I have to give a shout out to Laura Smart at Caltech libraries and her recent post on her blog Managing Metadata. She writes about her current experience of moving beyond AACR2/RDA/MARC, DC and EAD. What is strange is that her experience is very similar to what is happening where I work. My library decided to implement a Fedora Digital Repository, which will eventually replace our vendor bought systems such as the institutional repository and our image digital collection. This repository will go beyond being a mere ir. It is intended primarily for long term preservation according to TRAC. It will house digital resources from various library units, our university community (such as datasets, marketing images, etc.), and then go beyond with partnerships with other institutions in the area. In other words, it is an important project in size and with the impact on our staff. For the work of metadata in the library, it is one of the first times that we are involved with developing the architecture of a repository system, creating guidelines, building crosswalks, and moving beyond AACR2/RDA/MARC, DC and pre-packaged metadata templates created by a vendor. Just like Laura, this is extremely exciting work that has a lot of brain teasers and the opportunity to learn. The steep learning curve with new standards, learning a new system called Fedora and its content model architecture (cma) has been a boon on how to think of (meta)data differently and how metadata is used and by whom at the various levels of a digital repository such as the system or presentation layers.
The steep learning curve came first with Fedora which is not a relational database. Just as Laura explains, it’s necessary to understand the “object” architecture of Fedora. The power of Fedora is that it is perfect as a gatekeeper for any digital resource in any format. In that respect, much groundwork needs to be done with implemented a Fedora digital repository. And the first step is to understand a little of how Fedora operates and then eventually developing a content model architecture (cma) while being informed of the variety of cma’s already implemented by others.
The other learning curve relates to the complexity of metadata in relation to the cma. In our first phase, we decided to implement Fedora with an Islandora presentation and administrative layer and Solr indexing. In this first phase, the aim was to ensure that materials could be entered into the system, indexed, and retrieved. At the same time, we discussed in particular which cma would best suit our needs. It turns out that Islandora is more of a lumper than a splitter in terms of its cma. This means that media content is not an object but a datastream within an object. For our purposes, we are going with a more atomistic model where media content is an object. How does this affect the metadata?
It affects it in several ways…
-We are implementing various metadata standards for descriptive, preservation, technical, rights, and administrative (structural) metadata.

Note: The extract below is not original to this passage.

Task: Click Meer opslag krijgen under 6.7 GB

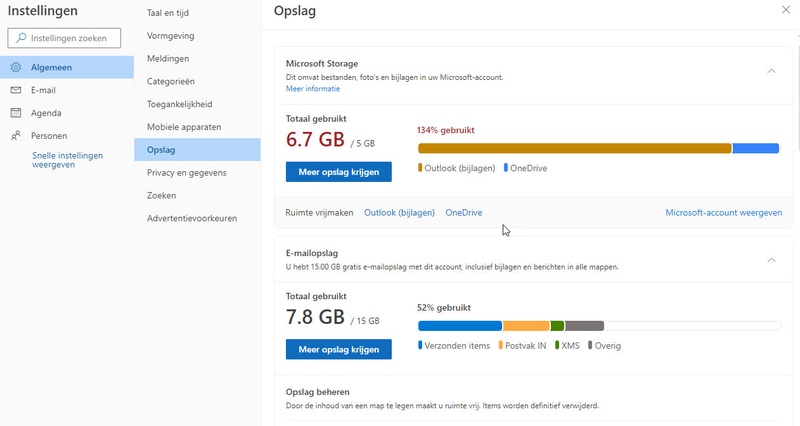Action: [x=339, y=171]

These standards are informed by the work done by others such as the DLF/Aquifer guidelines, OAI/PMH Metadata Conformance guidelines, various ISO standards especially for date/time or FGDC metadata, MIME media type standards, etc. It is an impressive list of standards to consult that touch on data structure, data content/value, and data format standards and guidelines. Having experience with some but unfortunately not all means learning a lot in a short period of time. I have found that I would love the equivalent of a list such as AUTOCAT for these types of metadata projects.
-We accept any descriptive metadata standards and normalize these metadata to MODS. This means that several transformations take place at time of ingest. Thankfully most transformations can be found through a simple Google search or just going to my favorite website for metadata – the Library of Congress Standards website. The only snag that I have found is with geographic metadata. There is a transformation from FGDC to DC and then DC to MODS that can be found on LC’s website or in MarcEdit. However, from my tests, a lot of data was lost. Also, our geographic metadata was not in FGDC, per say. It turns out that the system used as a geographic information cataloging and file management system is ArcGIS, which has its own propriety metadata format. The ArcGIS metadata format is a combo of three standards and their own metadata elements. Thankfully, ArcGIS can export data as FGDC or ISO19115. It turns out that our geo folks prefer and use the export to ISO19115 and not to FGDC. That meant getting down and dirty with what is for me an entirely new data format and value/content standard. to create a crosswalk from scratch.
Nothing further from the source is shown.